━━━ Data records ━━━
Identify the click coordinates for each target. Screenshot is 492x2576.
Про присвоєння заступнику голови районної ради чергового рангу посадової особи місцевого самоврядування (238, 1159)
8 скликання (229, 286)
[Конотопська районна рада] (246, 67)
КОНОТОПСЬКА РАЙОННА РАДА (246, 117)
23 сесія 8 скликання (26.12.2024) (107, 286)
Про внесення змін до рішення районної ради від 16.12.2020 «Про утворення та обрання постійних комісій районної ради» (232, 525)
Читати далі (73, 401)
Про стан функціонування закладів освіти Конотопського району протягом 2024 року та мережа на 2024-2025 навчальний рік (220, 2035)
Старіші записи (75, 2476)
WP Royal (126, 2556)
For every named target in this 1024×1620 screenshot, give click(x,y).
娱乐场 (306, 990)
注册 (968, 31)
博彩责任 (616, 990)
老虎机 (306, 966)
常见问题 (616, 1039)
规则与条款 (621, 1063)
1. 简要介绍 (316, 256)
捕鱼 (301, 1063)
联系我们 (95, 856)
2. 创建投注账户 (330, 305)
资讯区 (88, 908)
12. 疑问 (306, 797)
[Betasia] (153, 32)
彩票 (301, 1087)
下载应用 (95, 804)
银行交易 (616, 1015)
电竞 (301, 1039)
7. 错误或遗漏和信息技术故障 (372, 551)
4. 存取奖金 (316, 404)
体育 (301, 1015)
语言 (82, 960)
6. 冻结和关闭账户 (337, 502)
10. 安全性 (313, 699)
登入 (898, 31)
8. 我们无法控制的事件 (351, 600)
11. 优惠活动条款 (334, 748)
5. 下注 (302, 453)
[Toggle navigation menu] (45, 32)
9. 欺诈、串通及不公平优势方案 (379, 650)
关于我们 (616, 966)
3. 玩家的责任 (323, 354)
━━━
Output the data above in full and exactly.

• _Exercise answer_:
Identify the click coordinates for each target. Screenshot is 492x2576.
Про присвоєння заступнику голови районної ради чергового рангу посадової особи місцевого самоврядування (238, 1159)
8 скликання (229, 286)
[Конотопська районна рада] (246, 67)
КОНОТОПСЬКА РАЙОННА РАДА (246, 117)
23 сесія 8 скликання (26.12.2024) (107, 286)
Про внесення змін до рішення районної ради від 16.12.2020 «Про утворення та обрання постійних комісій районної ради» (232, 525)
Читати далі (73, 401)
Про стан функціонування закладів освіти Конотопського району протягом 2024 року та мережа на 2024-2025 навчальний рік (220, 2035)
Старіші записи (75, 2476)
WP Royal (126, 2556)
For every named target in this 1024×1620 screenshot, give click(x,y).
娱乐场 (306, 990)
注册 (968, 31)
博彩责任 (616, 990)
老虎机 (306, 966)
常见问题 (616, 1039)
规则与条款 (621, 1063)
1. 简要介绍 (316, 256)
捕鱼 (301, 1063)
联系我们 (95, 856)
2. 创建投注账户 (330, 305)
资讯区 (88, 908)
12. 疑问 (306, 797)
[Betasia] (153, 32)
彩票 (301, 1087)
下载应用 (95, 804)
银行交易 (616, 1015)
电竞 (301, 1039)
7. 错误或遗漏和信息技术故障 (372, 551)
4. 存取奖金 (316, 404)
体育 (301, 1015)
语言 (82, 960)
6. 冻结和关闭账户 (337, 502)
10. 安全性 (313, 699)
登入 (898, 31)
8. 我们无法控制的事件 (351, 600)
11. 优惠活动条款 (334, 748)
5. 下注 (302, 453)
[Toggle navigation menu] (45, 32)
9. 欺诈、串通及不公平优势方案 (379, 650)
关于我们 (616, 966)
3. 玩家的责任 (323, 354)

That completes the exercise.